• Module 1: Inviting Writing
    • Do you find yourself having to “make” your students write? Do you use writing mainly as a way to test students? What if you could find ways to “invite” your students to write, making the experience meaningful and even enjoyable for your students and yourself? In this module, after being introduced to the Teaching Writing specialization and considering the importance of good writing skills in virtually any career endeavor, learners will examine ways to “invite writing” from their students, identifying the characteristics and benefits of adding low-stakes writing to the more common approach of using writing as testing. They will practice low-stakes writing to experience firsthand the challenges and successes their students experience when writing.
  • Module 2: What Kind of Teacher Do You Want to Be?
    • When you were a student, how were you taught writing? When a former student comes back to visit you after ten years have passed, what would you like that former student to say about you as a teacher? In this module, learners will identify and reflect on how they were taught writing as students, and consider how the teaching of writing has changed over the last half century. Learners will also reflect on their own goals and values that will determine what kind of teacher they want to be.

  • Module 3: Writing Process
    • We’ve already used the term “writing process” a number of times. You’d probably encountered “the writing process” well before you started this course. You may even teach it to your students. But what is “the writing process,” exactly? How does it work, and how and why can it help your students improve as writers? In this module, learners will be introduced to writing as not just a product but a process. You’ll identify “the writing process,” its components and its many variations. You’ll examine how and why the process works as an effective approach to teaching writing. You’ll identify how the writing process movement led to not only a new approach to teaching writing, but to a new definition of what makes writing good. You’ll adapt your learning by creating an action plan for incorporating writing as process into your teaching.

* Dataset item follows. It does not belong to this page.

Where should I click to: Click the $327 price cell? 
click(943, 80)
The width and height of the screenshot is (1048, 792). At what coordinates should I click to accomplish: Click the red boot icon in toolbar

  • Module 4: Writing and Reflection
    • Why do we look in mirrors? Even though we know what we look like, a mirror can give us a new or different, or just a more immediate and detailed view of how we perceive ourselves at that moment. Reflective writing is a way of providing that more immediate and detailed perspective on our learning. In this module, learners will identify the characteristics and value of using reflection as a tool for teaching writing. They’ll practice reflective writing by examining what they have learned in this course and how they might incorporate that learning into their teaching practice.